Wakil Wali Kota Tangerang Maryono saat mengikuti Executive Workshop Region/City Branding di Yogyakarta untuk memperkuat identitas dan daya saing Kota Tangerang.
Menurut Maryono, seluruh potensi itu harus dikemas secara terarah dan terintegrasi agar mampu meningkatkan citra Kota Tangerang, baik di tingkat nasional maupun internasional.
“Kita ingin semua potensi itu dapat dikemas lebih terarah dan terintegrasi. Karena city branding bukan hanya soal slogan, tetapi bagaimana membangun kebanggaan masyarakat terhadap kotanya sekaligus menciptakan daya tarik bagi investor dan wisatawan,” katanya.
Ia menilai, penguatan city branding memiliki dampak besar terhadap pertumbuhan ekonomi daerah. Identitas kota yang kuat diyakini mampu meningkatkan kepercayaan investor sekaligus membuka peluang lebih luas bagi pengembangan sektor pariwisata dan ekonomi kreatif.
Selain itu, city branding juga dianggap penting untuk menumbuhkan rasa memiliki masyarakat terhadap daerahnya sendiri. Dengan identitas kota yang jelas, warga diharapkan semakin bangga dan ikut aktif dalam pembangunan daerah.
Workshop tersebut menghadirkan sejumlah narasumber nasional yang memiliki pengalaman dalam pengembangan branding wilayah dan ekonomi kreatif.
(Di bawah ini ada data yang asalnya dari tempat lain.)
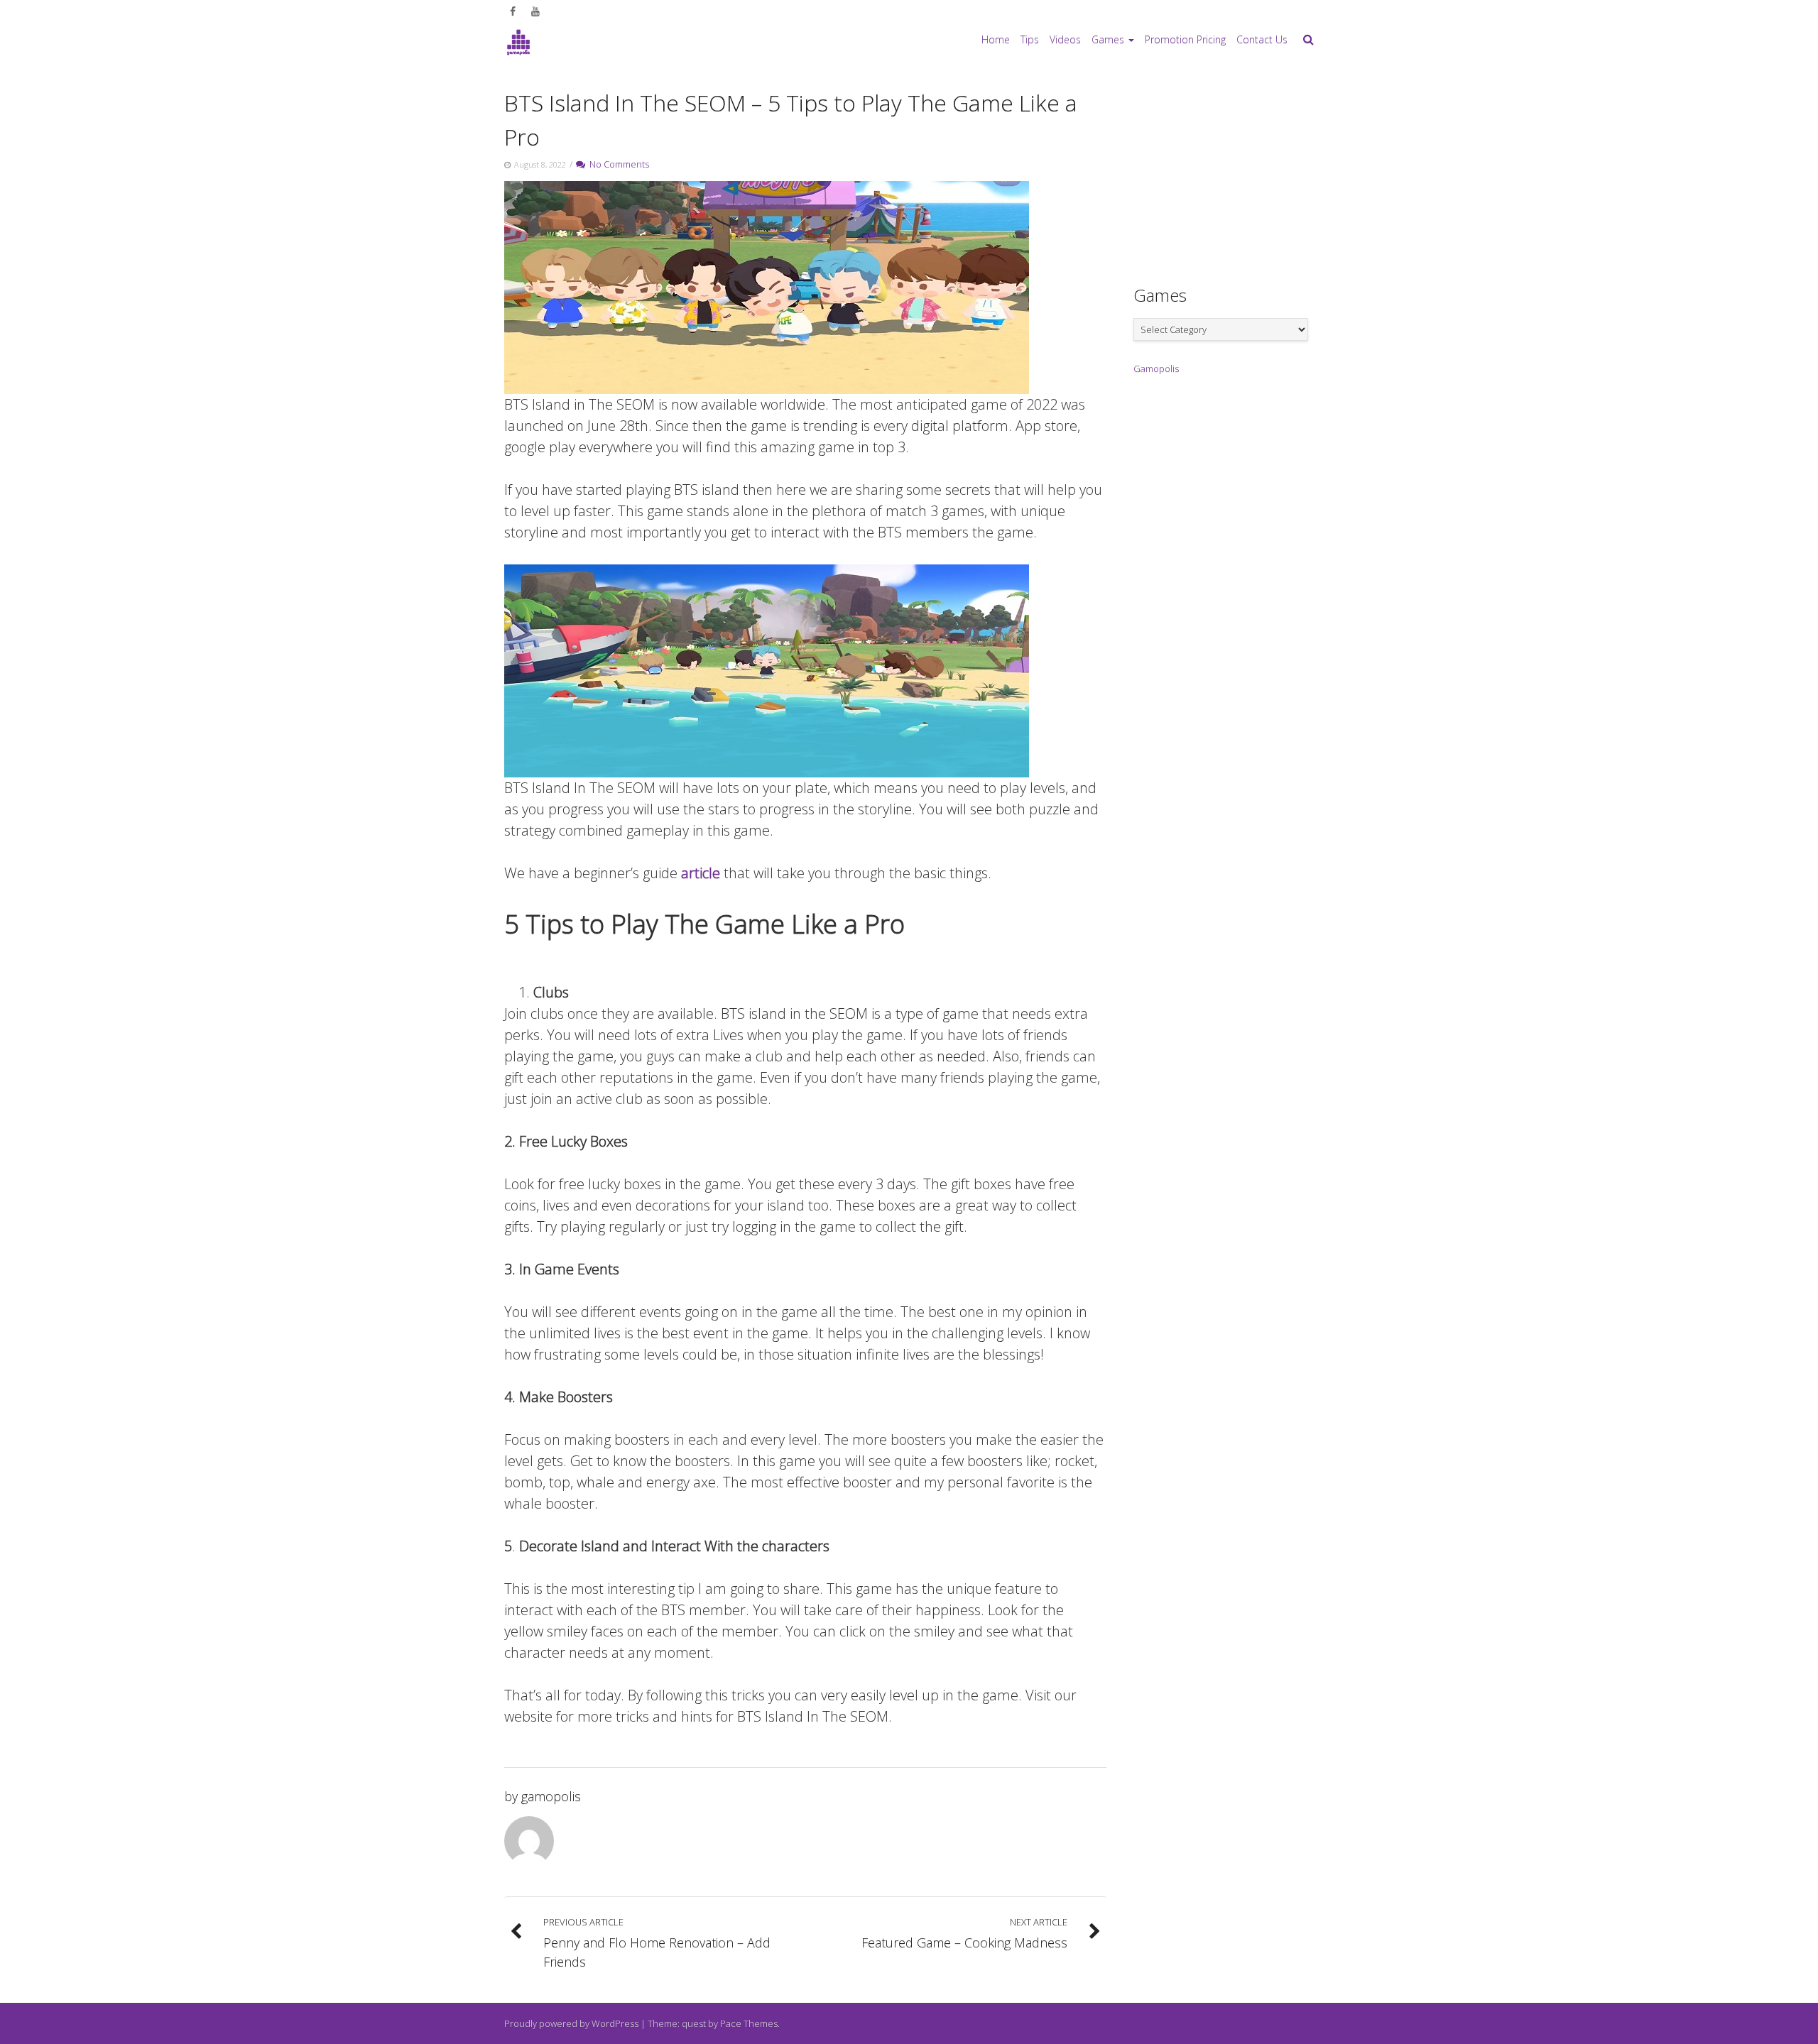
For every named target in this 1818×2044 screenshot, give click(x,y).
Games (1108, 39)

Mereka di antaranya pendiri MBloc, Handoko Hendroyono, Wali Kota Yogyakarta Hasto Wardoyo, serta mantan Bupati Banyuwangi periode 2016–2021, Abdullah Azwar Anas.
Para narasumber membagikan pengalaman terkait strategi membangun identitas daerah melalui pengembangan budaya lokal, penciptaan ruang kreatif, promosi wisata, hingga inovasi pelayanan publik.
Maryono berharap berbagai wawasan yang diperoleh dari workshop tersebut dapat menjadi referensi penting bagi Pemerintah Kota Tangerang dalam menyusun strategi promosi daerah yang lebih efektif dan berkelanjutan.